→ HOW TO COMPLETE THIS TASK:
Beginning at the line that contains "Where should I click to: Open the Sound", return every remaining line of the data below exactly; return nothing before it.

→ DATA SUPPLIED:
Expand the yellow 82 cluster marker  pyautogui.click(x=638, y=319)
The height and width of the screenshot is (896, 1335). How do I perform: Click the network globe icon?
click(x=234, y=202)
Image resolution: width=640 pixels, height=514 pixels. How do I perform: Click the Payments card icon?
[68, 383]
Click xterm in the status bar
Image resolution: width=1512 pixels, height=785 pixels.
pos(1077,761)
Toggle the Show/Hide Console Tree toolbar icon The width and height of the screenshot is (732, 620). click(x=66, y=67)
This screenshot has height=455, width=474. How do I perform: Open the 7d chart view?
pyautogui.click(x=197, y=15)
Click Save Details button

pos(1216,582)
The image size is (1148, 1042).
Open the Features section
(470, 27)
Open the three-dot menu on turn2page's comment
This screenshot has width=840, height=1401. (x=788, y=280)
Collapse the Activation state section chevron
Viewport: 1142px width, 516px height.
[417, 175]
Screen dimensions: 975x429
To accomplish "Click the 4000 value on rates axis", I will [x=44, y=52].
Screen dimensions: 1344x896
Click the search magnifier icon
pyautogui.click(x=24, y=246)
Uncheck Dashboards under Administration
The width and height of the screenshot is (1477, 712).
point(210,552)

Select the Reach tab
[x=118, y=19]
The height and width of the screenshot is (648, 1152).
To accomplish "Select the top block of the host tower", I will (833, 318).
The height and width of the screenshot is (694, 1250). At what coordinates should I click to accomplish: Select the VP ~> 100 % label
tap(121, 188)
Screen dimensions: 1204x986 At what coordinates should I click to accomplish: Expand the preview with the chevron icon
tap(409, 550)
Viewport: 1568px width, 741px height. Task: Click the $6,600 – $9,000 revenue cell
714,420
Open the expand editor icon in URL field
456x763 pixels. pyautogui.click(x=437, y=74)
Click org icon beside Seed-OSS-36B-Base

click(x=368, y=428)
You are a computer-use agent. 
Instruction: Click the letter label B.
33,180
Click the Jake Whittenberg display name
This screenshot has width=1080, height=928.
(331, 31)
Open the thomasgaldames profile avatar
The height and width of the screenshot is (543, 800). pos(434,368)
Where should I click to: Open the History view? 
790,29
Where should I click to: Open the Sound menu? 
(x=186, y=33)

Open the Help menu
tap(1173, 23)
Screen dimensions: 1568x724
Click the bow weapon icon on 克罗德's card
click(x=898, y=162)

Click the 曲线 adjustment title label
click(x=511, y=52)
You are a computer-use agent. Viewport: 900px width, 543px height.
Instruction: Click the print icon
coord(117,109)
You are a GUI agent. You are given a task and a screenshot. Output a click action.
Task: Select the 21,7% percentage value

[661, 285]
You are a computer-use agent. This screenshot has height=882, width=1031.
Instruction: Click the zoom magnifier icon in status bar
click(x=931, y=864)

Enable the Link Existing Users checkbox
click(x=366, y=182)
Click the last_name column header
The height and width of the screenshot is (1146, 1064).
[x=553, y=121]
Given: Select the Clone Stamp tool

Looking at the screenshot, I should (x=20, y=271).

→ RESULT OF THIS EXERCISE:
Where should I click to: Open the Sound menu? 
(x=186, y=33)

Open the Help menu
tap(1173, 23)
Screen dimensions: 1568x724
Click the bow weapon icon on 克罗德's card
click(x=898, y=162)

Click the 曲线 adjustment title label
click(x=511, y=52)
You are a computer-use agent. Viewport: 900px width, 543px height.
Instruction: Click the print icon
coord(117,109)
You are a GUI agent. You are given a task and a screenshot. Output a click action.
Task: Select the 21,7% percentage value

[661, 285]
You are a computer-use agent. This screenshot has height=882, width=1031.
Instruction: Click the zoom magnifier icon in status bar
click(x=931, y=864)

Enable the Link Existing Users checkbox
click(x=366, y=182)
Click the last_name column header
The height and width of the screenshot is (1146, 1064).
[x=553, y=121]
Given: Select the Clone Stamp tool

Looking at the screenshot, I should (x=20, y=271).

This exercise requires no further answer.